Neural Scaling Laws, Chinchilla Scaling
顯示模型性能隨你增加模型大小、資料集大小、算力預算而可預測地提升的經驗關係。關鍵發現:這些提升遵循冪律 — 跨越許多數量級都成立的平滑、可預測的曲線。這意味著你能在花數百萬訓練之前估算一個模型會有多好。

為什麼重要

Scaling law 就是為什麼 AI 進展這麼一致。它們把模型訓練從猜測變成工程 — 公司能預測目標性能水平需要的算力預算。它們也解釋 AI 軍備競賽:如果你知道 10 倍算力給可預測的提升,建更大叢集的動力就無法抗拒。

Deep Dive

The foundational paper (Kaplan et al., 2020, OpenAI) showed that loss decreases as a power law with model parameters (N), dataset size (D), and compute (C), and that these three factors are roughly interchangeable within limits. Double the parameters, you need to roughly double the data to match. The relationship holds across 7+ orders of magnitude, which is remarkable for an empirical finding.
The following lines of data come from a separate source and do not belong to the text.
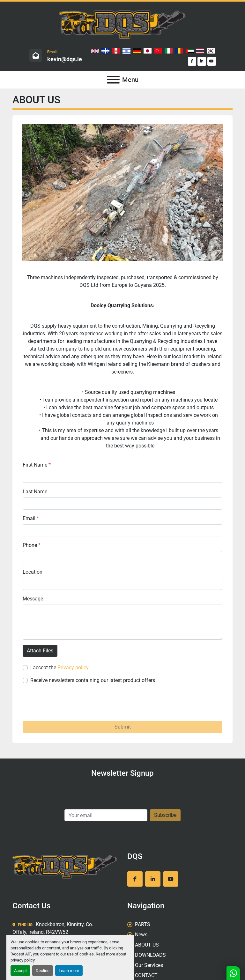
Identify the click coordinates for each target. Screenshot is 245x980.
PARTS (143, 924)
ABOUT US (147, 945)
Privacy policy (73, 668)
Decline (43, 970)
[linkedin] (202, 61)
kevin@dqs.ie (64, 59)
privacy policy (22, 960)
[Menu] (113, 80)
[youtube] (211, 61)
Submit (123, 727)
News (141, 935)
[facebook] (192, 61)
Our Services (149, 965)
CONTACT (146, 975)
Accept (20, 970)
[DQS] (65, 866)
Chinchilla Changed the Game

The Chinchilla paper (Hoffmann et al., 2022, DeepMind) refined these laws with a crucial practical insight: most models were dramatically undertrained. GPT-3 had 175B parameters trained on 300B tokens, but Chinchilla showed that a 70B model trained on 1.4T tokens (20x the data, 2.5x fewer parameters) performed better. The "Chinchilla optimal" ratio is roughly 20 tokens per parameter. This shifted the industry from "bigger model" to "more data" and directly influenced Llama, Mistral, and most modern training runs.

Where Scaling Laws Break

Scaling laws predict average loss, not specific capabilities. A model might follow the predicted loss curve perfectly while suddenly gaining (or losing) specific abilities at certain scales — these are emergent abilities. Scaling laws also don't account for data quality: a model trained on 1T tokens of curated text outperforms one trained on 2T tokens of noisy web crawl, even though the latter uses more data. And post-training (RLHF, DPO) can dramatically change a model's usefulness without changing its pre-training loss. Scaling laws are a powerful tool, not the whole story.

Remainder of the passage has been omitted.